Se olharmos para as experiências de outros países que aplicam verdadeiras políticas de combate ao crime sexual (como o Canadá, entre muitos outros), verificamos que a implementação dessas politicas trouxe resultados extraordinários com reduções significativas deste tipo de comportamentos.

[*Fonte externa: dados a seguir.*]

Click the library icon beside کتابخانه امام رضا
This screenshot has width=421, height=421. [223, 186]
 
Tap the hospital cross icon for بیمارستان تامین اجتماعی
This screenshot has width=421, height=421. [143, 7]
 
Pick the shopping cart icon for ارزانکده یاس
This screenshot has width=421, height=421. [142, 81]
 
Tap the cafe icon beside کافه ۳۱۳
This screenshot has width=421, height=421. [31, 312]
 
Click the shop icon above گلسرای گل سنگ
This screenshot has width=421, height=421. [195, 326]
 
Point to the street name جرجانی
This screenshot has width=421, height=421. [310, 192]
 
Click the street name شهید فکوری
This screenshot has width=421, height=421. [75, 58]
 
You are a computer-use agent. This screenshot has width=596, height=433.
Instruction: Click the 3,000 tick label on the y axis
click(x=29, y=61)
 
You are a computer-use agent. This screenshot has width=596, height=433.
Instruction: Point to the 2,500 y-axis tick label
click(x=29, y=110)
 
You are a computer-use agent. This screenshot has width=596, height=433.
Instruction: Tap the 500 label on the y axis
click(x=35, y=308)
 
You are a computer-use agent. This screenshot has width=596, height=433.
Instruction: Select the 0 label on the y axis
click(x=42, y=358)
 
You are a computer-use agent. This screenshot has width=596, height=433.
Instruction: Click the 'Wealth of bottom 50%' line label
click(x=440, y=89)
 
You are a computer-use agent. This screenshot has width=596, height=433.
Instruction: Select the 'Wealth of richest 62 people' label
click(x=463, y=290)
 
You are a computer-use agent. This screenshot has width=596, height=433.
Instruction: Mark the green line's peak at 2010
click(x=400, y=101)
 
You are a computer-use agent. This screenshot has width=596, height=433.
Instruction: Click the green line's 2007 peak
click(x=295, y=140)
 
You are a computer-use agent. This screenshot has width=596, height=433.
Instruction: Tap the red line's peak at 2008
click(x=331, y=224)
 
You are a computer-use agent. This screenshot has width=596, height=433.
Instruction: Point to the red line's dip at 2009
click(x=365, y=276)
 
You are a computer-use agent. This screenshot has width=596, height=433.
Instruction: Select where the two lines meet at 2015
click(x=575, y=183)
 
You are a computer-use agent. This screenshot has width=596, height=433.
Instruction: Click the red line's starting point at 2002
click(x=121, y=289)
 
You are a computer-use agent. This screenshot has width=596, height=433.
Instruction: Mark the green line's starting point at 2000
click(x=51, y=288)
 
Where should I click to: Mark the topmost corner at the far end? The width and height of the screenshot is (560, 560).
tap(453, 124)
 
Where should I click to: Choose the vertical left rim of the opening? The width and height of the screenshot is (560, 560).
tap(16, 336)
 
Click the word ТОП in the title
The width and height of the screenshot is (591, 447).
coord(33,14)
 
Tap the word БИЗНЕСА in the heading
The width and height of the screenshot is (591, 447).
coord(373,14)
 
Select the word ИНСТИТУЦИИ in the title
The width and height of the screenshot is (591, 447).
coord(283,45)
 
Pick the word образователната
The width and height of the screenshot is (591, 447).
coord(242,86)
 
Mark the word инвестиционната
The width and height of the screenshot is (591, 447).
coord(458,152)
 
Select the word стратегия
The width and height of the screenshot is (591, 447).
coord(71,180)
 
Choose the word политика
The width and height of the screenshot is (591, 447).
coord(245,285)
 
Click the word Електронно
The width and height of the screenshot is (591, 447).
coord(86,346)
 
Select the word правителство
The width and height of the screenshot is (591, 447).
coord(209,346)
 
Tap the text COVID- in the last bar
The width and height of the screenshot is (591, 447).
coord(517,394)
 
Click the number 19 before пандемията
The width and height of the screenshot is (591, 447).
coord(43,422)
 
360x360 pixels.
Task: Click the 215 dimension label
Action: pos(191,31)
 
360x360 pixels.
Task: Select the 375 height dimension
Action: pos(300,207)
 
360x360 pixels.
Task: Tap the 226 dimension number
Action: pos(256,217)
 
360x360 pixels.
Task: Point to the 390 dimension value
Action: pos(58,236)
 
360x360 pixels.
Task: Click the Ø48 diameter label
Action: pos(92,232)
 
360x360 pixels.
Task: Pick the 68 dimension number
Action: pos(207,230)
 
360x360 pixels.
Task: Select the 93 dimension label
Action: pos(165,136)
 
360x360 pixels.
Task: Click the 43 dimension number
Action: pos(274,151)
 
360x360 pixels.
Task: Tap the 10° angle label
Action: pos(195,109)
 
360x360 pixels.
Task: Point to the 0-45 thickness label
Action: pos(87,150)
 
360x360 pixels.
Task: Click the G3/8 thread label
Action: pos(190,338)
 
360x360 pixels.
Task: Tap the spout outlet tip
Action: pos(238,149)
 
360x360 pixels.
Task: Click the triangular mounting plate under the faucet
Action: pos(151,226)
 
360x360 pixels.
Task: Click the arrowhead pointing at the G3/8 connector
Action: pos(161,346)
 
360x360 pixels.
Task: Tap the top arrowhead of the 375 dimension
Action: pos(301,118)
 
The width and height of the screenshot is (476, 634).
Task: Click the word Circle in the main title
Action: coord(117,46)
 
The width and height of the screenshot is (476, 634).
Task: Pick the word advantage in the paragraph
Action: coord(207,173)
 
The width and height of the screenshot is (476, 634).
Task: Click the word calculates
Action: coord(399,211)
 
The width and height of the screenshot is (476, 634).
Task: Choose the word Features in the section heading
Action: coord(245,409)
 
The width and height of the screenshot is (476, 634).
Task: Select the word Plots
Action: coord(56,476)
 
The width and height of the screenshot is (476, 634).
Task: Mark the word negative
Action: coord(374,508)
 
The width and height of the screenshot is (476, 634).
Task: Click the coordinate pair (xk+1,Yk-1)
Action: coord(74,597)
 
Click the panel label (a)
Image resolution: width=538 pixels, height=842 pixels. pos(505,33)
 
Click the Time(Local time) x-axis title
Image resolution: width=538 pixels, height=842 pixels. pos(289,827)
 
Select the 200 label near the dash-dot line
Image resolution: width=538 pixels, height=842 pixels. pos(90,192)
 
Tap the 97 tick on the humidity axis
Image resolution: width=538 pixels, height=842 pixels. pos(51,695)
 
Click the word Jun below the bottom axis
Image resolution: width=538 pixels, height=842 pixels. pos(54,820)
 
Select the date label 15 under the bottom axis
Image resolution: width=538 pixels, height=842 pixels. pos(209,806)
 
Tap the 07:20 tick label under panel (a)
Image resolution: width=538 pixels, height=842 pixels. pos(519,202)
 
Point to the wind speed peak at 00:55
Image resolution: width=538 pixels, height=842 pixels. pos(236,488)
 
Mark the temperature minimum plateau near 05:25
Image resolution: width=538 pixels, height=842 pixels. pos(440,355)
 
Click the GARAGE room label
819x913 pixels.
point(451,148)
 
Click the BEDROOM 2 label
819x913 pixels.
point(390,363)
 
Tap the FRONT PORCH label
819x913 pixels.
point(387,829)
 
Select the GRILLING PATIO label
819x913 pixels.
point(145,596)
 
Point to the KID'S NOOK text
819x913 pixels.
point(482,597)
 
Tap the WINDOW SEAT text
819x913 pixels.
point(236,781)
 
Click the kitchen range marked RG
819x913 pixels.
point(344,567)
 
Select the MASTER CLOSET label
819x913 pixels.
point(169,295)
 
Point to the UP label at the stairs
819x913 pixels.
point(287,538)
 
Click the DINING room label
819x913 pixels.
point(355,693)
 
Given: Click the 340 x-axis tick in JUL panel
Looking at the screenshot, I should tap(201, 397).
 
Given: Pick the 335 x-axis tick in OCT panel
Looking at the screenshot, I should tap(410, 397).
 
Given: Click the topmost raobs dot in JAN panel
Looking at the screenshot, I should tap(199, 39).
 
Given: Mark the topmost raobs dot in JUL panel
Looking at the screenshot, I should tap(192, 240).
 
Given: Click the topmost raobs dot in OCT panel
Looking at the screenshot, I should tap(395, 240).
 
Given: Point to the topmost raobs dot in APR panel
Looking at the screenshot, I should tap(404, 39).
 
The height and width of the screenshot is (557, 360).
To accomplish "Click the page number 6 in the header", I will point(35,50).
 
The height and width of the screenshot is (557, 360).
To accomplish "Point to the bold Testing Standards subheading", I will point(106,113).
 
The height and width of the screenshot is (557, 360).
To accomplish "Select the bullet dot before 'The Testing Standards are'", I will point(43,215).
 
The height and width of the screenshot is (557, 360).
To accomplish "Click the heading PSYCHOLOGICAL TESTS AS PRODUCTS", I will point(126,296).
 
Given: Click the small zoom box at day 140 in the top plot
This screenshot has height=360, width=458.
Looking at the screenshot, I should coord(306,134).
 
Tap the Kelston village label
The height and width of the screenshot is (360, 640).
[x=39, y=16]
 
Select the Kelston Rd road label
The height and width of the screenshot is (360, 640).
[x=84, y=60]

Desde longas décadas que Associações Internacionais (como a Associação para o Tratamento de Agressores Sexuais – ATSA) indicam o caminho a seguir, não só do ponto de vista médico, como do ponto de vista jurídico, bem como com a indicação de verdadeiras políticas de combate ao crime sexual.
Como referimos, esta estratégia da Comissão Europeia apenas peca por tardia. Mas, como diz o velho adágio, “mais vale tarde que nunca”. Esperemos que os países da União Europeia compreendam a importância desta estratégia e, no caso Português, temos a esperança que este seja o ponto de partida para a criação de politicas de combate aos crimes sexuais de acordo com as melhores práticas internacionais.
Eu agradeço mas, mais importante que isso, as crianças e as gerações futuras agradecem.